For £55, you might well expect a camera's feature list to be pretty sparse. The F529 seems surprisingly well equipped, though, boasting, in addition to its aforementioned specs, a 2.7-inch LCD screen, an anti-shake system, and red-eye-reduction and face-detection features. It's also conveniently small and light.

Colours are blotchy, grungy and either over-cooked or washed-out. Detail is poor, and the image is overly soft, as well as rife with picture noise. This is in a well-lit environment too (click image to enlarge).

Sounds too good to be true? It is. The shiny brushed-metal casing looks good from afar but, up close, you'll be able to see -- and feel -- how cheaply made the F529 really is. Everything from the tacky metal-look plastic rear to the hard-to-press buttons and the dodgy, spring-loaded SD card slot all reek of low-cost manufacturing.

Switch the camera on and you'll find yourself twiddling your thumbs for a good 5 seconds before you can actually take a photo.
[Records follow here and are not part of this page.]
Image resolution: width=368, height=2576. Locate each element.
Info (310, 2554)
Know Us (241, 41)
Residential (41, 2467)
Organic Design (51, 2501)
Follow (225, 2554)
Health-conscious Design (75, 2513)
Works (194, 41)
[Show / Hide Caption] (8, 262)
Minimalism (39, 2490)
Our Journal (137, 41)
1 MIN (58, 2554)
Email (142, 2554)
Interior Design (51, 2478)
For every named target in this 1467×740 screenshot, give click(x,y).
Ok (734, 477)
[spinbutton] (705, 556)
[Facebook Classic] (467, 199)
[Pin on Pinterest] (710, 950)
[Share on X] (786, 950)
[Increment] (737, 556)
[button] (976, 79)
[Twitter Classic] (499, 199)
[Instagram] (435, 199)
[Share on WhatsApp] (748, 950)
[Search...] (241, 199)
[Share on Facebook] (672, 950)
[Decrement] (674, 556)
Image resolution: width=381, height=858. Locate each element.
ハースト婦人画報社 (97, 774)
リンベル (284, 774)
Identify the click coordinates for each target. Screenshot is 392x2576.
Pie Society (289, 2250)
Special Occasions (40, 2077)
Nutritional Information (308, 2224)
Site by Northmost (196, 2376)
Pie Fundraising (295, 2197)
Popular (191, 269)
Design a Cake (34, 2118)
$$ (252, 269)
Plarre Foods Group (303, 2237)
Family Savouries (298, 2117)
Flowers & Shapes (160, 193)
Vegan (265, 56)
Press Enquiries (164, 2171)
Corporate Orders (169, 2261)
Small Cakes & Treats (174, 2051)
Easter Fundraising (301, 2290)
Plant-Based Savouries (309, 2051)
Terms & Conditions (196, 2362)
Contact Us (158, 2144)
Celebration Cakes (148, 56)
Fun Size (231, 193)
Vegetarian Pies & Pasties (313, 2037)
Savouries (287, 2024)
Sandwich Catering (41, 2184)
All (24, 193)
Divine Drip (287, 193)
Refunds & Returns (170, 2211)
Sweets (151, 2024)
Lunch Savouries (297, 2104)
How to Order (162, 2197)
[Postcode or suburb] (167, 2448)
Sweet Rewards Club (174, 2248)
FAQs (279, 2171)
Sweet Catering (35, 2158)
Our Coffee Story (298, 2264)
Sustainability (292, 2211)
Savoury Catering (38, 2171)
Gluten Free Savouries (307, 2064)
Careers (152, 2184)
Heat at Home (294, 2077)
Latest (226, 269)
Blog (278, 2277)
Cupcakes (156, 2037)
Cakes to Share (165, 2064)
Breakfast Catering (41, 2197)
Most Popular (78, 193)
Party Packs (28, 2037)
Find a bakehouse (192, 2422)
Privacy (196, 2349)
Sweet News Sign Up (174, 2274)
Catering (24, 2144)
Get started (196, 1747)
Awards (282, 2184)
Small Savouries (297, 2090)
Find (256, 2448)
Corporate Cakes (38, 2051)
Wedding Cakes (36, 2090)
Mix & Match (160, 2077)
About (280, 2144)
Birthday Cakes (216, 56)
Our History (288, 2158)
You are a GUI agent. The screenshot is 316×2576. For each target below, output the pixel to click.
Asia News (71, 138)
When the LCD screen finally spasms into life, you'll be treated to a blotchy, bleached-out, low-res picture that's barely adequate for composing your shots.

Sucks bad style

So far, so disappointing. But the F529's real problems aren't obvious until you actually start using it.

The camera's menu and navigation systems are pretty old-school but not entirely unintuitive. More annoying is the fact that important settings, like macro, are buried deep within the menus.